Sat, Dec 15, 2012, 00:00

   

SOCCER: Running Through Walls by Dave Langan with Trevor Keane and Alan Conway. (DB Publishing) “As well as dealing with the injuries, the drinking, the gambling, the poor decisions and the marriage breakdowns not to mention missing out on my children’s lives, one of the toughest parts of my life came about six years ago when I was left homeless and living in the basement of the town hall.”

So begins chapter nine of Dave Langan’s remarkable biography, a book that chronicles pretty much all of these misfortunes over the course of its 180 or so pages.

Langan recalls the ups and many downs of his life and career with humility and almost brutal honesty.

Those fans who saw him play for Derby, Birmingham City or Ireland remember the fierce commitment with which Langan devoted himself to the cause.
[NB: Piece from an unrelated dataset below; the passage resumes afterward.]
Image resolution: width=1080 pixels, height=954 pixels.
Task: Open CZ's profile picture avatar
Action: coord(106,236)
What few appreciated, though, was the anguish being endured by a man who fought an increasingly uphill battle with drink and depression from the time in the early ’80s when injury started to seriously hamper his playing career.

His personal life more or less disintegrated and he ended up living and working, as a registered disabled person, for the council in the town where he had last played professionally. The people of Peterborough had not, he observes in one of his more frank admissions, seen the best of him and he found himself on the receiving end of both abuse and violence in the years that followed his retirement.
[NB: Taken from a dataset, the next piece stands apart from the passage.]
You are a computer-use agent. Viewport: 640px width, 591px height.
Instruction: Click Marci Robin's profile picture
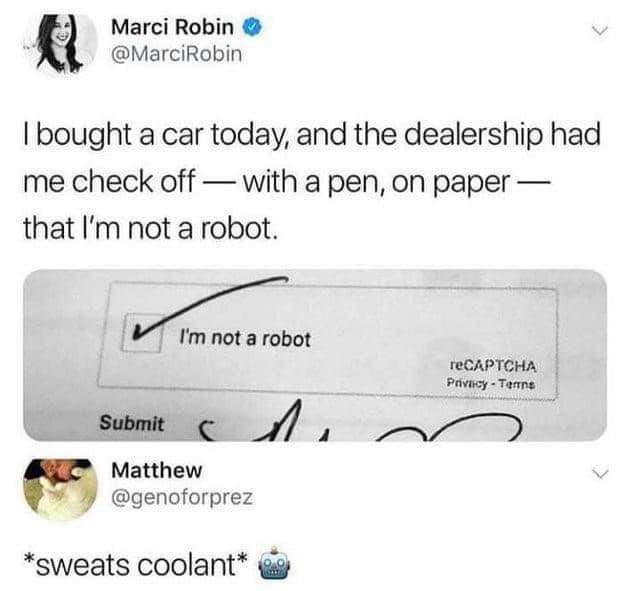tap(60, 44)
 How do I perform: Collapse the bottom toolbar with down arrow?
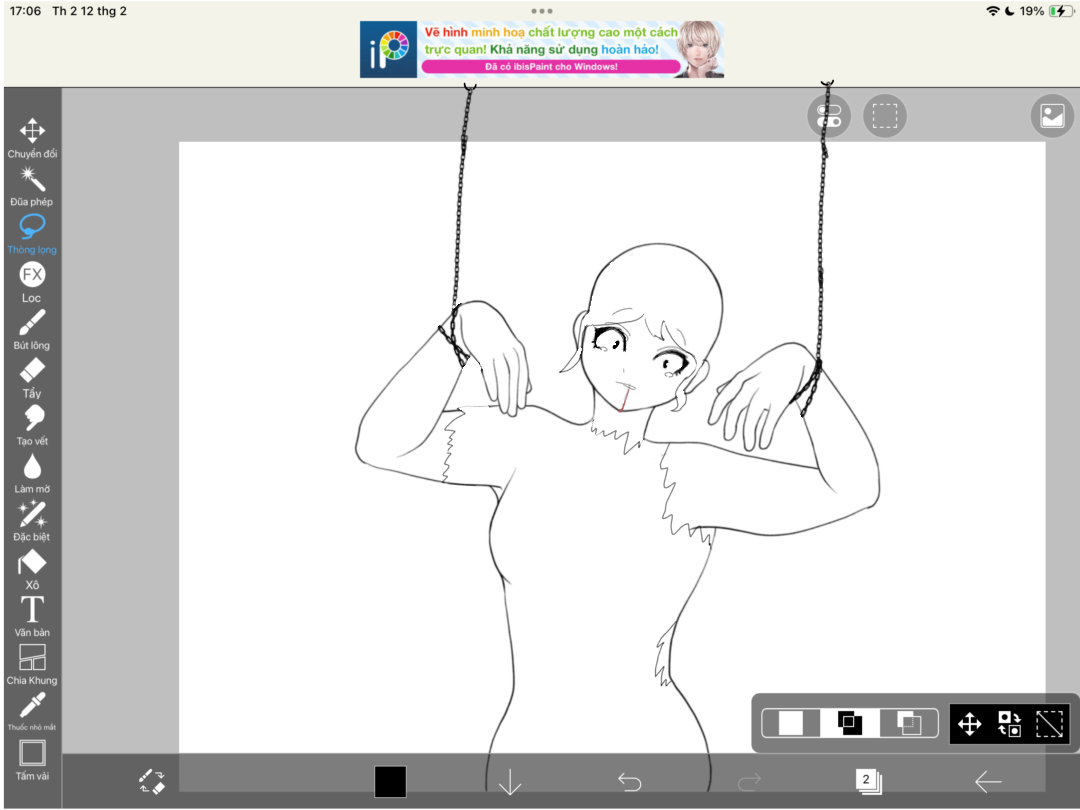point(510,783)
There are, of course, echoes here of Paul McGrath’s story but without the career highs; Birmingham City signed Langan in 1980 when he was fit and still on the way up, gave him £200 a week plus £50 for actually playing.
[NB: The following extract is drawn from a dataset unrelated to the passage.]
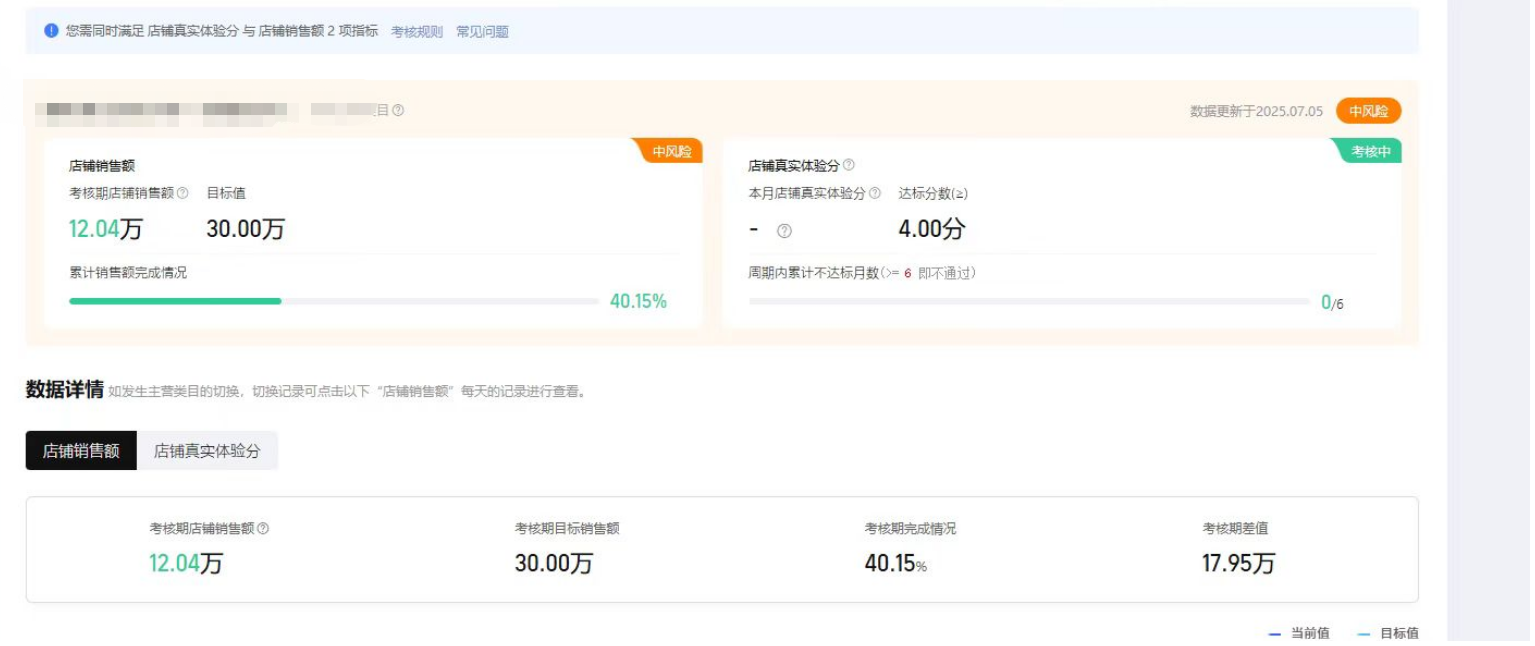Switch to the 店铺真实体验分 tab
Image resolution: width=1535 pixels, height=646 pixels.
[x=207, y=451]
A couple of decent years at Oxford aside, it was mainly downhill from there and despite some help from supporters (including, to their considerable credit, his ghost-writers here and Vincent Hogan of the Irish Independent) in recent years, there is, sadly, no real sense at the end of this difficult tale that the former full-back is by any means out of the woods yet.

La Roja – A Journey through Spanish Football, by Jimmy Burns(Simon and Schuster) and El Clasico: Barcelona v Real Madrid, Football’s Greatest Rivalry by Richard Fitzpatrick(Bloomsbury). It’s been another good year for Spanish football with the national team becoming the first ever to win three straight major tournament titles. Atletico Madrid won the Europa League meanwhile, and Barcelona somehow continued to be the side almost every other aspires to being despite winning nothing much at all.

That might just mean that you have already had your fill of Xavi and co but if not, then it’s been a good year on the book front too.